According to Marie, a past participant of the programme who had struggled with suicidal thoughts, Eden helped her turn things around after years of availing of different services.

“The Eden program allowed me the opportunity to be in a safe space with others who knew exactly what it was like to struggle with suicidal thoughts. I would recommend the Eden programme to anyone who is looking to regain control over their life and say goodbye to thoughts of death while learning how to choose life instead.”

Eden has been comprehensively evaluated by Dublin City University and is widely regarded as a cost-effective intervention that offers a unique community-based support. It is currently being offered with HSE partners in Dublin, Galway, Mayo and Roscommon and it is hoped it will be expanded into other regions in the months and years ahead.

According to Mary Kilcommins Greene, Acting Director of the National Counselling Service, Eden offers people a unique safe space to help understand and overcome their challenges.

To walk into a room with people who are in the same position, it makes them feel at home. It gives them a sense of safety, so that they can be okay in how they are.”

“The essence of the Eden programme is about choice. It’s about the person learning about their own choices in their own life and recognising how to move that on.” she says.

Mary O’Sullivan, a Resource Officer for Suicide Prevention working in Galway city and county, is another major advocate for the Eden programme.

“It’s offering another option in terms of support to the existing services that are here already for people who have attempted or are contemplating suicide. It is also making a different service available in rural Ireland, which is really important. And we’re making sure that the programme is very evidence-based and offered in a very safe way.”

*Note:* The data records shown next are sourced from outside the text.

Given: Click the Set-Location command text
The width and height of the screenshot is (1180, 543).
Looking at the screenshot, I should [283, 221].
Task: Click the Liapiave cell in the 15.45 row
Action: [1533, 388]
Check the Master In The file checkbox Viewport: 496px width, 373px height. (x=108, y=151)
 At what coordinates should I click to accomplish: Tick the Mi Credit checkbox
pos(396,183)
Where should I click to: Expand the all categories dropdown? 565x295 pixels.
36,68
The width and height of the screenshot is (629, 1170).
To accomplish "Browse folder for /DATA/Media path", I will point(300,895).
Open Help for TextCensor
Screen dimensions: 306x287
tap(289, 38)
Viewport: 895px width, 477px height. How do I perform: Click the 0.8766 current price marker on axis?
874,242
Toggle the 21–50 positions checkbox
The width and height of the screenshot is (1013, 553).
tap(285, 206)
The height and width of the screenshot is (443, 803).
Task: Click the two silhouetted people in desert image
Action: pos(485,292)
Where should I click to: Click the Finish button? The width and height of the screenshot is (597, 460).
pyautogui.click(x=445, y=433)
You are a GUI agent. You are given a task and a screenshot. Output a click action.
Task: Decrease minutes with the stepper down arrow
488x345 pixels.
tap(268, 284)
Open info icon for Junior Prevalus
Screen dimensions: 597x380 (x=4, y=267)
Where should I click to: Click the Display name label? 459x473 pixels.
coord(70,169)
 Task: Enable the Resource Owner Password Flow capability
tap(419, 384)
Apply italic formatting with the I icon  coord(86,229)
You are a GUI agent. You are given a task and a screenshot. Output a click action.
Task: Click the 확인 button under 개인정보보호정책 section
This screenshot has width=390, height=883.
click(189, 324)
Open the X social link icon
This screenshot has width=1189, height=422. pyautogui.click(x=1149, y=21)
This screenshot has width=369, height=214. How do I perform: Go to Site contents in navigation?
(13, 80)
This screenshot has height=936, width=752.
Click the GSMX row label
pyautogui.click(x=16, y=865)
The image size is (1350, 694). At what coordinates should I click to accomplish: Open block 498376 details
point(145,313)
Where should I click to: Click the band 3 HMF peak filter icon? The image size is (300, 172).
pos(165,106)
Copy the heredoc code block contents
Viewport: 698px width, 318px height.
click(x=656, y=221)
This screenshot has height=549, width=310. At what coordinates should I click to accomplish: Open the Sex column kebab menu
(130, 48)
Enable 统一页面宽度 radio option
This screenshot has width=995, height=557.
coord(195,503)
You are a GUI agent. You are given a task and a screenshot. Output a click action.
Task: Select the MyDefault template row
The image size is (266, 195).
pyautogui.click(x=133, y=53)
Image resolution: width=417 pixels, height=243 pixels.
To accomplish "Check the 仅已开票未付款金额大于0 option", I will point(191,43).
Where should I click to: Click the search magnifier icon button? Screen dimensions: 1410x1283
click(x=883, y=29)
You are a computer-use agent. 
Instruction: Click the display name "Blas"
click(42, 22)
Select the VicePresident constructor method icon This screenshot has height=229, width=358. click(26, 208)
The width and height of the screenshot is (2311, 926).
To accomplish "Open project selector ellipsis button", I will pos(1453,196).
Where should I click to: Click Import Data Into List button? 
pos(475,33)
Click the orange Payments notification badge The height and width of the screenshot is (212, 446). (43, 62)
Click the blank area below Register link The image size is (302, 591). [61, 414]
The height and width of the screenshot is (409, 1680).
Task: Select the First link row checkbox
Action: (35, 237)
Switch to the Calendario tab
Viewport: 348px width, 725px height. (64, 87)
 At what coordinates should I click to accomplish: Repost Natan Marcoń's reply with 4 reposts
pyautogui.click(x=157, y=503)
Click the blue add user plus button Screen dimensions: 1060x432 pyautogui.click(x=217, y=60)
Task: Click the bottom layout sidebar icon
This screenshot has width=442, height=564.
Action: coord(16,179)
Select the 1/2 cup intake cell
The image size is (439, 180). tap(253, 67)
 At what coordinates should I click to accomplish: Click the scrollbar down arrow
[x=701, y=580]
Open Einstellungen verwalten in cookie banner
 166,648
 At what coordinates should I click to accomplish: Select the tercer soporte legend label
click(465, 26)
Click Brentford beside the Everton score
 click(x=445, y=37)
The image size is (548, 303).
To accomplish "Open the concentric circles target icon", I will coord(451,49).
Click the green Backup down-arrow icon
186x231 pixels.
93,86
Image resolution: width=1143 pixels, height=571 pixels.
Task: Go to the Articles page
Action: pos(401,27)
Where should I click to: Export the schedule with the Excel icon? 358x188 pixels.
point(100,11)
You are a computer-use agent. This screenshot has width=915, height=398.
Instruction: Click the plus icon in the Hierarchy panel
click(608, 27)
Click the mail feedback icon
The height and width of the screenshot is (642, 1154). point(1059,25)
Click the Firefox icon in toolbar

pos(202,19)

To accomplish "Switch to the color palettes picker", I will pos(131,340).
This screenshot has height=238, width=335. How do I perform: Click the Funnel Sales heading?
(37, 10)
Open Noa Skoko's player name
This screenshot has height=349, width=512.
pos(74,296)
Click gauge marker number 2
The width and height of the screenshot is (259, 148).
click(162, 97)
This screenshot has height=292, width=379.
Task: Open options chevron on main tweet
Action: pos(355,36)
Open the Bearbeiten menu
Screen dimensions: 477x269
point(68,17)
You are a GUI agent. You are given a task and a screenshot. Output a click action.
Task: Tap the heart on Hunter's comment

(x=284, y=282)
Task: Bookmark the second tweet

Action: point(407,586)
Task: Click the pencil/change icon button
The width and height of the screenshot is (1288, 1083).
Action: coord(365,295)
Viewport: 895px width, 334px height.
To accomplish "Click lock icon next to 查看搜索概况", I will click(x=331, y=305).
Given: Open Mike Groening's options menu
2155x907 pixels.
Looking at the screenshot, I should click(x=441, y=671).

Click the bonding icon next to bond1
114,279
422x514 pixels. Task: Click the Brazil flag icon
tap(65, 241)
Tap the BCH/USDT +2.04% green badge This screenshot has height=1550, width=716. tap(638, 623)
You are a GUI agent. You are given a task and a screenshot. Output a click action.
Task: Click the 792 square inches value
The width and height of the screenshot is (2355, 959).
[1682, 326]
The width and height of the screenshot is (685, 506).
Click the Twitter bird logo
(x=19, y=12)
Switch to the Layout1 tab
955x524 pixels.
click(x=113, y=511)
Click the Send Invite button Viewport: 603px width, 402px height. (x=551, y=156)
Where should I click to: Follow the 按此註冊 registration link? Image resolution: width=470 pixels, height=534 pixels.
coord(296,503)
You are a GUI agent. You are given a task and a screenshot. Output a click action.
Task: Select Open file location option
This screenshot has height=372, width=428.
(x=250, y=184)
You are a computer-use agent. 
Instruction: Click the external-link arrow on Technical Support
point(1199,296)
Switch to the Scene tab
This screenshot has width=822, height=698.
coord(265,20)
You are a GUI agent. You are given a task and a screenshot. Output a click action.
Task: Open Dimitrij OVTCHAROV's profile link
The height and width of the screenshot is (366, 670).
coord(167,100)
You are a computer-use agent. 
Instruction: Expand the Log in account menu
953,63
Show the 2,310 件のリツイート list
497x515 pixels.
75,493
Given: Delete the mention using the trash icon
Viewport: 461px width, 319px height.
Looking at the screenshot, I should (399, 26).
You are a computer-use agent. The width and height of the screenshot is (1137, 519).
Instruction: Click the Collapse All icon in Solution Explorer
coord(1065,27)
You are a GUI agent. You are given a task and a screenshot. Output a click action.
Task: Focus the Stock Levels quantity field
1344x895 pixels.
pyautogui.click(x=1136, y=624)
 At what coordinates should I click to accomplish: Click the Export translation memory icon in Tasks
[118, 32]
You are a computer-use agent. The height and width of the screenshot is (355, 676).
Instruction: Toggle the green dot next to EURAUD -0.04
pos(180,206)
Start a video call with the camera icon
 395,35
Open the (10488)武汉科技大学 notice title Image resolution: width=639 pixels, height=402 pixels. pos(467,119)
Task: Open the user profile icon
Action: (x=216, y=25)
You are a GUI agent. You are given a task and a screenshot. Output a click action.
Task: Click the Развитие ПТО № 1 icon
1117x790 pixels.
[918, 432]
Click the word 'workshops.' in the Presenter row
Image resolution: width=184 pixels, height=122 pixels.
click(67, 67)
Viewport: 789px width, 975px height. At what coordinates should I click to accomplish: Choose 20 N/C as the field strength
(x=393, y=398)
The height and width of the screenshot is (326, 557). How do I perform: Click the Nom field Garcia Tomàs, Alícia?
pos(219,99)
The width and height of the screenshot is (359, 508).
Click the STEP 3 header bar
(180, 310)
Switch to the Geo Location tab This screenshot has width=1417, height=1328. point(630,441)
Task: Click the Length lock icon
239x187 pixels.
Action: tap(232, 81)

The involvement of the agencies like the HSE and the National Counselling Service is key to Eden’s success and while she is clear that much more is needed, Caroline McGuigan is keen to highlight the potential of partnership working as key to its success.

“None of us can do this alone. That’s why we need everyone working together, the charities, community leaders, the government, the health services, the media – we need everyone.”

Caroline says that there is growing interest from health agencies throughout Ireland and internationally in bringing Eden to their locality and that she would love to see it up and running in Tipperary.

“We know what we are doing is working and we would to offer this support to people in Tipperary. We have the evaluations, the evidence, the testimonies. We have seen people realise that there is an alternative to suicide and go on to live full and happy lives. Everyone deserves this opportunity.”